I did a full system extraction using arsdoc get with -X, no issues. Perhaps your DB is not tweaked right or there's a setting off in the the RHEL (Based on your reply to my post..) server.

Maybe give it "more juice"

But as far as arsdoc goes, just as a force of habit I usually do-

arsdoc get -u <user> -p <stash> -agcNv -G <ag> -X loadID -o <AgName>

or

Query the data tables, grab the DOC_NAME

Lets say theres 100 tables, maybe do three lists, of the doc_names do

List1:
FAA1
FAA2
FAA3
FAA4

List2:
FAA5.. etc

I think when I did the extract in 2021 I did something like:

Code: [Select]
#!/usr/bin/bash
#script1.bash
<DefineVariables or config file..>
while read DOC_NAME; do
   arsdoc get -u ${USER} -p ${PASS} -h ${HOST} -agcNv -i "where doc_name like '%${DOCNAME}%': -o ${AGNAME}
done < list1.list

nohup ./script1.bash > round1.out 2>&1 &


there's a few ways to do this. I know you can use arsadmin as well, but I have never taken that leap.
Title: Re: How Can I Optimize ARSDOC GET
Post by: JeanineJ on January 23, 2024, 11:37:17 AM
I had a ticket open with IBM and they've pretty much said it's TSM causing the lag. I'd like to bypass looking in CACHE first only because I know for a fact that all the documents are in TSM only. I'm waiting on my TSM guy to be available so I can get him to open another ticket for TSM to see if it can be tuned to work faster. The external entity may need the pdf's individually because they definitely don't use CMOD so I don't see the value of generating a generic index file. But what do I know.
Title: Re: How Can I Optimize ARSDOC GET
Post by: jsquizz on January 24, 2024, 06:18:03 AM
I had a ticket open with IBM and they've pretty much said it's TSM causing the lag. I'd like to bypass looking in CACHE first only because I know for a fact that all the documents are in TSM only. I'm waiting on my TSM guy to be available so I can get him to open another ticket for TSM to see if it can be tuned to work faster. The external entity may need the pdf's individually because they definitely don't use CMOD so I don't see the value of generating a generic index file. But what do I know.

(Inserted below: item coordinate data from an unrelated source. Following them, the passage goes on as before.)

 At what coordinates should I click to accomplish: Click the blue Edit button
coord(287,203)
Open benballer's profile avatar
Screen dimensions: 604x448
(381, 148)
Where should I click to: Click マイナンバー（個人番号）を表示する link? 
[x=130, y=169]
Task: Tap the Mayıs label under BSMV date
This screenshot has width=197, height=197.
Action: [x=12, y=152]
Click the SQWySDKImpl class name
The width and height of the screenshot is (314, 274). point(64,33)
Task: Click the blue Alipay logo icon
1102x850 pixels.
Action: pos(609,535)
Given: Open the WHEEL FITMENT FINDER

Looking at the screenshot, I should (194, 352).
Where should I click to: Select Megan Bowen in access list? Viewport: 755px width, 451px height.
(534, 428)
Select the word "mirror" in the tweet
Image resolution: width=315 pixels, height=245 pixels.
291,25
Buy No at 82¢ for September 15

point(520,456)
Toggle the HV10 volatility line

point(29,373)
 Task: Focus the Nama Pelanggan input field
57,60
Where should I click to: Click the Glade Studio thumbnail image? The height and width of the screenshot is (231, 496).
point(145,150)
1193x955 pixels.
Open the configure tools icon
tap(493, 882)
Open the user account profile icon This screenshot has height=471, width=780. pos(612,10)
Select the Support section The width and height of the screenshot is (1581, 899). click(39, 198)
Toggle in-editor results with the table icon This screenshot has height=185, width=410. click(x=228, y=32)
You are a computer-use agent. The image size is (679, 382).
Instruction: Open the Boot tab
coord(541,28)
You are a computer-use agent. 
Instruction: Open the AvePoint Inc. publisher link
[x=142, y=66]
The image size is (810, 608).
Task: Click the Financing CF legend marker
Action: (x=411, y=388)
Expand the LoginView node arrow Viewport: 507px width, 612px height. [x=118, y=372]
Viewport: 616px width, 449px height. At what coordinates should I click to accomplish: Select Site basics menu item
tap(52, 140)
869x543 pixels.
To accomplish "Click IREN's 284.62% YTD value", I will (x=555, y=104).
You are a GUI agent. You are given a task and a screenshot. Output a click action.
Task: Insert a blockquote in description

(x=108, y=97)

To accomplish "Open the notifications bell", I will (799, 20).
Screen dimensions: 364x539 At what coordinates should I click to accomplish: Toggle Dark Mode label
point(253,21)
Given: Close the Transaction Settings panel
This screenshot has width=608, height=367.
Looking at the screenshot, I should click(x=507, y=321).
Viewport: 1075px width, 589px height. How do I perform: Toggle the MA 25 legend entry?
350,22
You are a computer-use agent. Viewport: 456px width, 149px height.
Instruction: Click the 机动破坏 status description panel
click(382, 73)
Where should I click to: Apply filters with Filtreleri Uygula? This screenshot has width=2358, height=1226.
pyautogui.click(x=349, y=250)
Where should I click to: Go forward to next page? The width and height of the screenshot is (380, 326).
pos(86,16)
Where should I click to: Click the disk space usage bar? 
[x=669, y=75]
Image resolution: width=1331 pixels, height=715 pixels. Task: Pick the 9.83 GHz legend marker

That is a very valid point. Unfortunately, I've seen that also. Perhaps checkout ARSADMIN - I'm not very familiar with it but you can essentially retrieve documents as a "bunch" for lack of a better term
Title: Re: How Can I Optimize ARSDOC GET
Post by: Justin Derrick on January 24, 2024, 12:07:27 PM
No matter what you do, if your documents are stored inside TSM, and on tape, it's going to take a while to get them back.

You could re-cache them (https://cmod.cloud/professionalservices/ibm-cmod-cache-optimization/) but the effort may not be worth it for only 170k documents.

-JD.